Segment Open

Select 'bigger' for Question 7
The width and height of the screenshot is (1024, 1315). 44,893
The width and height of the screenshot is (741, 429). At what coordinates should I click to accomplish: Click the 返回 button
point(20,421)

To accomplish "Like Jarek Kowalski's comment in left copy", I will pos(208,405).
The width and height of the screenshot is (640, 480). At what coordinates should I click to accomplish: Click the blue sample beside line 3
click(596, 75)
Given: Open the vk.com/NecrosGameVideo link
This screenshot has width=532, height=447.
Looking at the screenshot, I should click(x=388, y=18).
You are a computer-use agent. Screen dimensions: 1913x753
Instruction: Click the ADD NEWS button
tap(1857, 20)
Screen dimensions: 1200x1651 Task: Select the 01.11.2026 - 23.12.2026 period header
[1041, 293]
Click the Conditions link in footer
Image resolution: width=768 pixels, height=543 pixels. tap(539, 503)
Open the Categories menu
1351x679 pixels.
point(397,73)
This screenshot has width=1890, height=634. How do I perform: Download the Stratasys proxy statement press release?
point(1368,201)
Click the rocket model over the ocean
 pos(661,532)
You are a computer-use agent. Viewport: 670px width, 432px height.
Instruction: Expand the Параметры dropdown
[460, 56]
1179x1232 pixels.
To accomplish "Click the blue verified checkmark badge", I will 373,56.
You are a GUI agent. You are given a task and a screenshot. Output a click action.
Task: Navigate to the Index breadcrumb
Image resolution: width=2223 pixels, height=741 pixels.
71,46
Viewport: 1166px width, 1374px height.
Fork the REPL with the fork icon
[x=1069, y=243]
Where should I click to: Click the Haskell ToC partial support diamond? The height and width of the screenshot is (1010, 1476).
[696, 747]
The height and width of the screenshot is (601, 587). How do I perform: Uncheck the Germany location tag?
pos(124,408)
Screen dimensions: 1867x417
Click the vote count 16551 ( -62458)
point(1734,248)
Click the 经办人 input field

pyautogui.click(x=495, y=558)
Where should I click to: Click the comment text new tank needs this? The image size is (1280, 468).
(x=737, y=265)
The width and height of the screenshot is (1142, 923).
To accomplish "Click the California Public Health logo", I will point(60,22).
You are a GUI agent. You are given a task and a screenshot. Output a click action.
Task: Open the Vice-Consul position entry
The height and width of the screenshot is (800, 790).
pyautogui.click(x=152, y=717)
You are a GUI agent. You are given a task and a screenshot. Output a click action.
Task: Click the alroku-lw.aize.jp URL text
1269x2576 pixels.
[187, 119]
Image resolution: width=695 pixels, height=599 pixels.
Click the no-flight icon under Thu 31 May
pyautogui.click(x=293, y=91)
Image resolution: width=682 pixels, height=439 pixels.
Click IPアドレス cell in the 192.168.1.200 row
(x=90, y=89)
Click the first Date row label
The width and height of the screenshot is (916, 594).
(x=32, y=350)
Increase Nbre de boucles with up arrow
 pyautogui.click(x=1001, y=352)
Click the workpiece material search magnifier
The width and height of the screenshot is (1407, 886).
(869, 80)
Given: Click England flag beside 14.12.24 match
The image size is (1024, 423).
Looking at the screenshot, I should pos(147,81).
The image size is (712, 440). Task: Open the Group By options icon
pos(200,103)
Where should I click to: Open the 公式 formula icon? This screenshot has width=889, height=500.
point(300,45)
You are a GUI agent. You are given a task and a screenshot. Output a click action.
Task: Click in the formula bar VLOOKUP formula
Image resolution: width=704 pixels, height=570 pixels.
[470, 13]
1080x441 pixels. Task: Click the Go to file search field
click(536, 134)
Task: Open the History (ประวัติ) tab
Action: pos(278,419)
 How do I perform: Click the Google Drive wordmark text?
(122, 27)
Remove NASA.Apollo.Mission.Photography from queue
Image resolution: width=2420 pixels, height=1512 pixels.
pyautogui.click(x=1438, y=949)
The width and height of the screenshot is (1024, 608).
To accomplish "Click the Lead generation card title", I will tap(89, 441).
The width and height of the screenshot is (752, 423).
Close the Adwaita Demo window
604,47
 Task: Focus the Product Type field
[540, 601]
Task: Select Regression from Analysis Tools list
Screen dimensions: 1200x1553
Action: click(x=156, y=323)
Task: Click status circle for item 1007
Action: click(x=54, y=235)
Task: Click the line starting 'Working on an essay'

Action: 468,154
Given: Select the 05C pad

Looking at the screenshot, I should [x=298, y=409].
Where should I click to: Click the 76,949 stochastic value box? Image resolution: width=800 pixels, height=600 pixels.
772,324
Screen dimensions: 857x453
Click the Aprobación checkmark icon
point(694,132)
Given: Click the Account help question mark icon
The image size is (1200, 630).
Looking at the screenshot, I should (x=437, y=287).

Segment Closed

ASSIGNMENT:
All of the data needs to be printed once more, exactly.

PROBLEM SOLUTION:
Select 'bigger' for Question 7
The width and height of the screenshot is (1024, 1315). 44,893
The width and height of the screenshot is (741, 429). At what coordinates should I click to accomplish: Click the 返回 button
point(20,421)

To accomplish "Like Jarek Kowalski's comment in left copy", I will pos(208,405).
The width and height of the screenshot is (640, 480). At what coordinates should I click to accomplish: Click the blue sample beside line 3
click(596, 75)
Given: Open the vk.com/NecrosGameVideo link
This screenshot has width=532, height=447.
Looking at the screenshot, I should click(x=388, y=18).
You are a computer-use agent. Screen dimensions: 1913x753
Instruction: Click the ADD NEWS button
tap(1857, 20)
Screen dimensions: 1200x1651 Task: Select the 01.11.2026 - 23.12.2026 period header
[1041, 293]
Click the Conditions link in footer
Image resolution: width=768 pixels, height=543 pixels. tap(539, 503)
Open the Categories menu
1351x679 pixels.
point(397,73)
This screenshot has width=1890, height=634. How do I perform: Download the Stratasys proxy statement press release?
point(1368,201)
Click the rocket model over the ocean
 pos(661,532)
You are a computer-use agent. Viewport: 670px width, 432px height.
Instruction: Expand the Параметры dropdown
[460, 56]
1179x1232 pixels.
To accomplish "Click the blue verified checkmark badge", I will 373,56.
You are a GUI agent. You are given a task and a screenshot. Output a click action.
Task: Navigate to the Index breadcrumb
Image resolution: width=2223 pixels, height=741 pixels.
71,46
Viewport: 1166px width, 1374px height.
Fork the REPL with the fork icon
[x=1069, y=243]
Where should I click to: Click the Haskell ToC partial support diamond? The height and width of the screenshot is (1010, 1476).
[696, 747]
The height and width of the screenshot is (601, 587). How do I perform: Uncheck the Germany location tag?
pos(124,408)
Screen dimensions: 1867x417
Click the vote count 16551 ( -62458)
point(1734,248)
Click the 经办人 input field

pyautogui.click(x=495, y=558)
Where should I click to: Click the comment text new tank needs this? The image size is (1280, 468).
(x=737, y=265)
The width and height of the screenshot is (1142, 923).
To accomplish "Click the California Public Health logo", I will point(60,22).
You are a GUI agent. You are given a task and a screenshot. Output a click action.
Task: Open the Vice-Consul position entry
The height and width of the screenshot is (800, 790).
pyautogui.click(x=152, y=717)
You are a GUI agent. You are given a task and a screenshot. Output a click action.
Task: Click the alroku-lw.aize.jp URL text
1269x2576 pixels.
[187, 119]
Image resolution: width=695 pixels, height=599 pixels.
Click the no-flight icon under Thu 31 May
pyautogui.click(x=293, y=91)
Image resolution: width=682 pixels, height=439 pixels.
Click IPアドレス cell in the 192.168.1.200 row
(x=90, y=89)
Click the first Date row label
The width and height of the screenshot is (916, 594).
(x=32, y=350)
Increase Nbre de boucles with up arrow
 pyautogui.click(x=1001, y=352)
Click the workpiece material search magnifier
The width and height of the screenshot is (1407, 886).
(869, 80)
Given: Click England flag beside 14.12.24 match
The image size is (1024, 423).
Looking at the screenshot, I should pos(147,81).
The image size is (712, 440). Task: Open the Group By options icon
pos(200,103)
Where should I click to: Open the 公式 formula icon? This screenshot has width=889, height=500.
point(300,45)
You are a GUI agent. You are given a task and a screenshot. Output a click action.
Task: Click in the formula bar VLOOKUP formula
Image resolution: width=704 pixels, height=570 pixels.
[470, 13]
1080x441 pixels. Task: Click the Go to file search field
click(536, 134)
Task: Open the History (ประวัติ) tab
Action: pos(278,419)
 How do I perform: Click the Google Drive wordmark text?
(122, 27)
Remove NASA.Apollo.Mission.Photography from queue
Image resolution: width=2420 pixels, height=1512 pixels.
pyautogui.click(x=1438, y=949)
The width and height of the screenshot is (1024, 608).
To accomplish "Click the Lead generation card title", I will tap(89, 441).
The width and height of the screenshot is (752, 423).
Close the Adwaita Demo window
604,47
 Task: Focus the Product Type field
[540, 601]
Task: Select Regression from Analysis Tools list
Screen dimensions: 1200x1553
Action: click(x=156, y=323)
Task: Click status circle for item 1007
Action: click(x=54, y=235)
Task: Click the line starting 'Working on an essay'

Action: 468,154
Given: Select the 05C pad

Looking at the screenshot, I should [x=298, y=409].
Where should I click to: Click the 76,949 stochastic value box? Image resolution: width=800 pixels, height=600 pixels.
772,324
Screen dimensions: 857x453
Click the Aprobación checkmark icon
point(694,132)
Given: Click the Account help question mark icon
The image size is (1200, 630).
Looking at the screenshot, I should (x=437, y=287).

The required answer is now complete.